To be honest, I don't really know how that old snow is reacting to our new snow load. I have not been able to travel into any of this terrain to do analysis. What I do know is there was enough old weak snow to be a concern. Enough so that I recommend not getting into this terrain until we see what's going on.
It's easy to stay out of trouble right now. Simply avoid the steep northerly facing slopes above 9500'. There is A ton of terrain that doesn't fall into this category. I did some skiing on an east facing slope at about 9100' in elevation on Friday. There was no old snow there. It was bare ground prior to the Thanksgiving storms. The snowpack was completely stable there.

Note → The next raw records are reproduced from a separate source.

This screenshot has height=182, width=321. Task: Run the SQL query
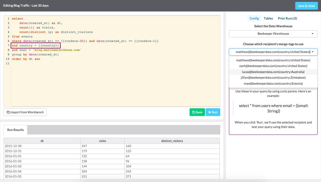click(x=213, y=112)
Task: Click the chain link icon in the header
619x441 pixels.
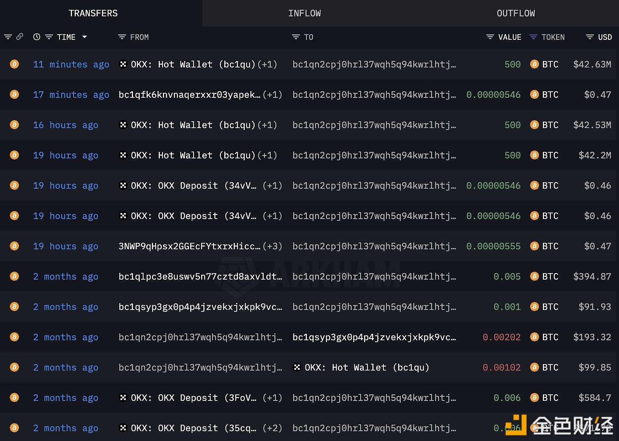Action: 20,37
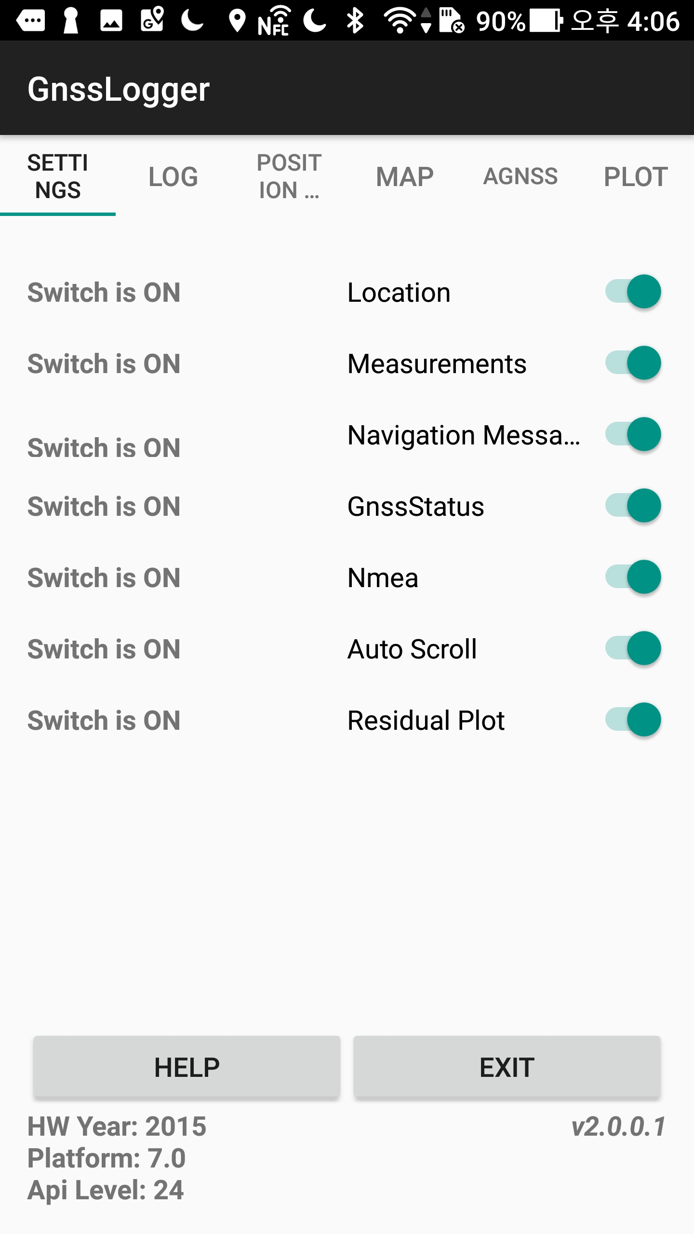Toggle the Navigation Messages switch
Screen dimensions: 694x1234
tap(633, 434)
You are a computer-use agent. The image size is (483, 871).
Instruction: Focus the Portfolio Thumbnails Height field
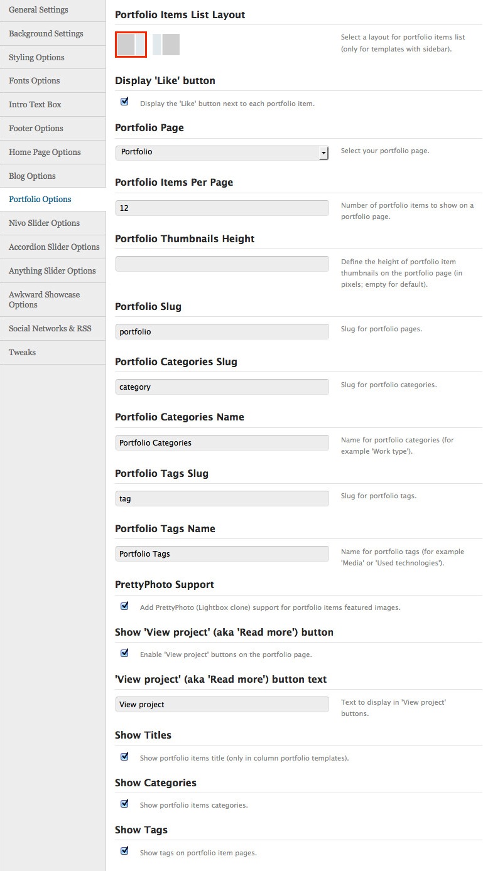[222, 264]
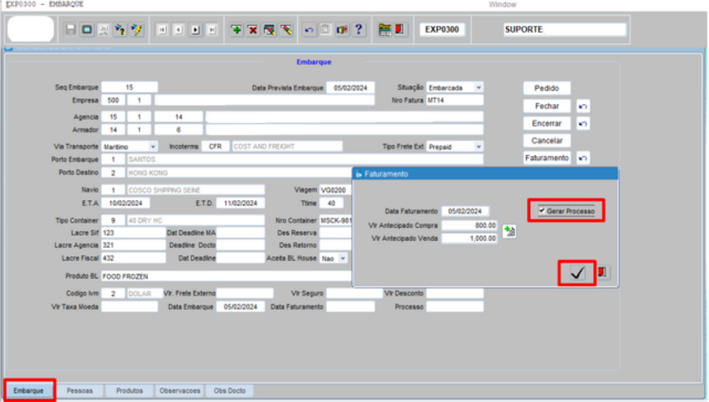Screen dimensions: 709x402
Task: Click the undo arrow beside Fechar
Action: click(583, 107)

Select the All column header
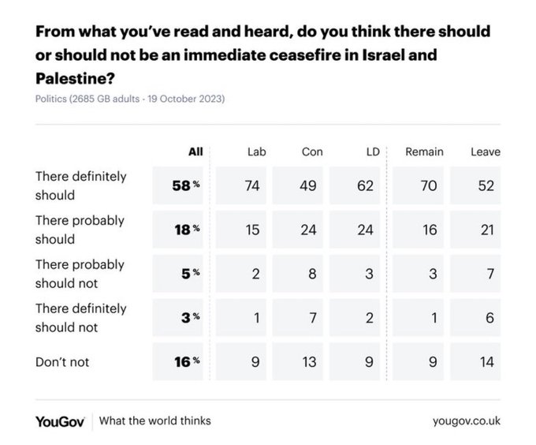[195, 151]
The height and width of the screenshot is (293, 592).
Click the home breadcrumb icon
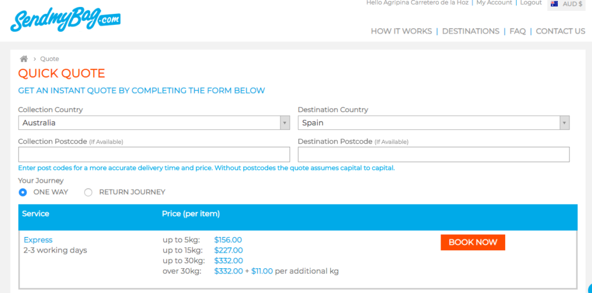(24, 59)
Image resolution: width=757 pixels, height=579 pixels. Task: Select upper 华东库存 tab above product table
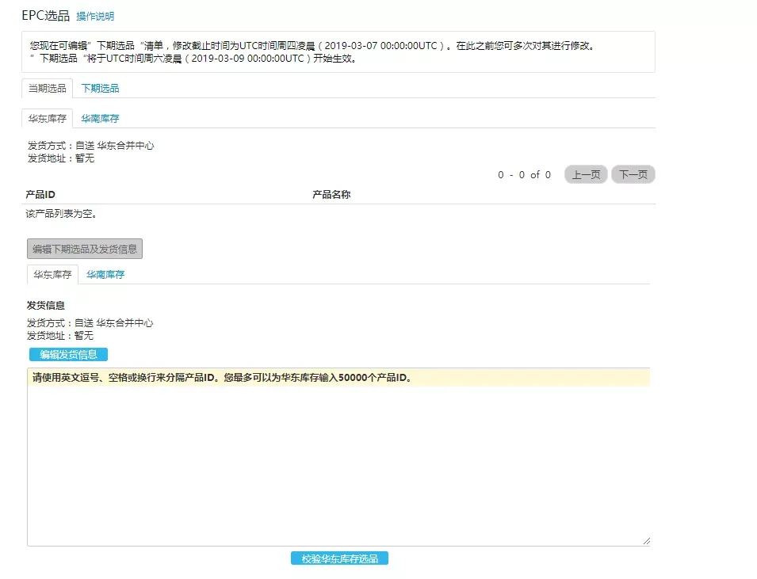point(47,119)
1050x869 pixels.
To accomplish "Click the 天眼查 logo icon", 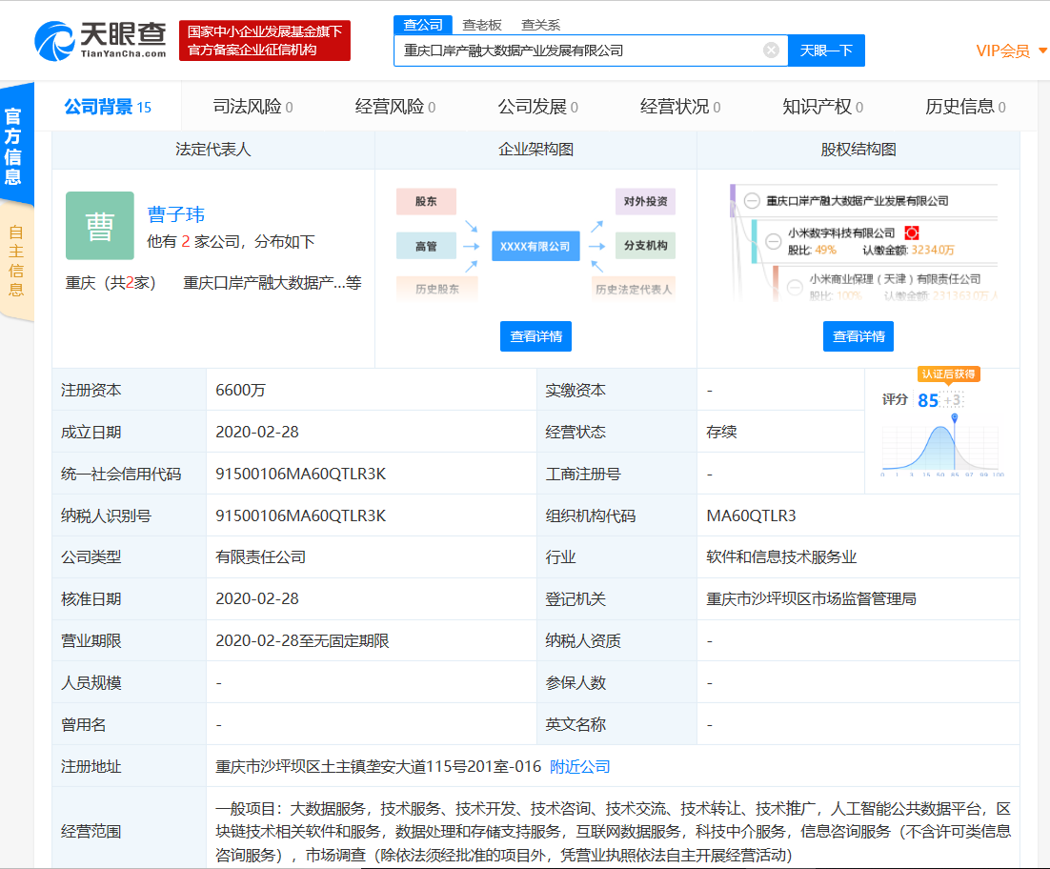I will [x=57, y=40].
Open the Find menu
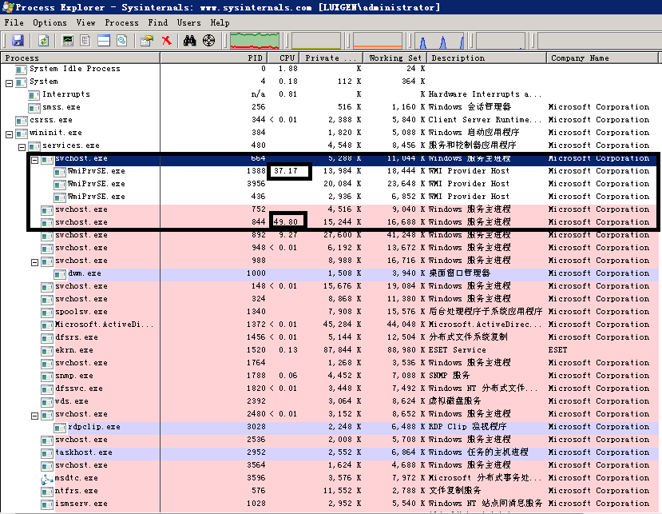Screen dimensions: 662x514 157,22
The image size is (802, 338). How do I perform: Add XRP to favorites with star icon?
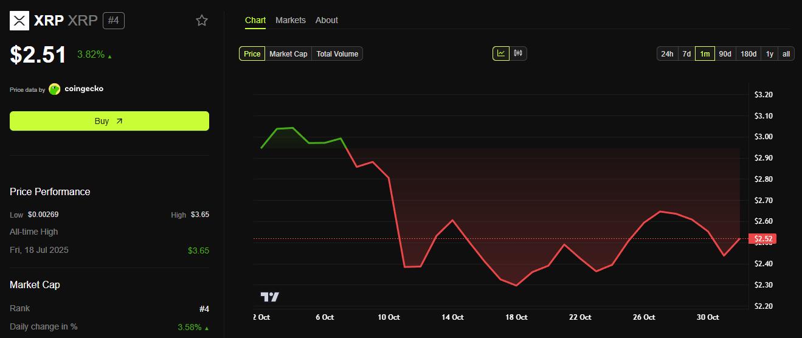coord(202,21)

If you have questions about where you are, dig down and see if you find any "sugary" snow near the ground. If you find sugary snow, keep you slope angles under 30 degrees or go to a different slope.
Avalanche Problem #2
Wind Drifted Snow
Type
Location
Likelihood
Size
Description
The bump in wind speeds may have drifted enough of the new snow to form some drifts which may be sensitive on their own. My best guess is this won't be all that much of an issue but keep an eye out for cracking in areas where you find thick fresh drifted snow.
Additional Information
General Announcements
I'll be publishing very basic avalanche information Monday through Friday.
I'll be publishing more detailed forecasts on Saturday and Sunday.